# SORB



## Rooster (Dec 15, 2009)

http://www.bragg.army.mil/sorb/

Notice there's no RANGER here? I'd heard rumors about Regiment leaving SOCOM and going under big Army's command. Anyone else hear this?


----------



## Ranger Psych (Dec 15, 2009)

There's never been any Ranger anything under the SORB, Ranger recruiting is handled differently.


----------



## Boondocksaint375 (Dec 15, 2009)

Click the USASOC link.


----------



## Ranger Psych (Dec 15, 2009)

https://www.benning.army.mil/75thranger/

http://www.goarmy.com/ranger/

Both related...


----------



## dknob (Dec 28, 2009)

JSOC would never allow the Regiment to leave SOCOM..

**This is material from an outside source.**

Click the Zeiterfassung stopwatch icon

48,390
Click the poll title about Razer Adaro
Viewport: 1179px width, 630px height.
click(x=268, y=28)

Where do you find this nonsense.


----------



## Rooster (Dec 29, 2009)

dknob said:


> JSOC would never allow the Regiment to leave SOCOM..
> 
> Where do you find this nonsense.


 
My brother in law........an MI guy, who worked with a lot of BATT boys in Iraq, said this was the general consensus. More Joe rumors apparently, they never get old do they.....


----------



## RAGE275 (Dec 29, 2009)

Long short, you're not in battalion nor have you worked with us. End result, don't talk about shit you don't know anything about. Forget the fact that you're talking about a rumor. Your brother is an idiot for talking about anything related to a deployment with us.


----------



## Swill (Dec 29, 2009)

HHC181M118SB said:


> Your brother is an idiot for talking about anything related to a deployment with us.



And he's MI no less. Greeeaaaat.


----------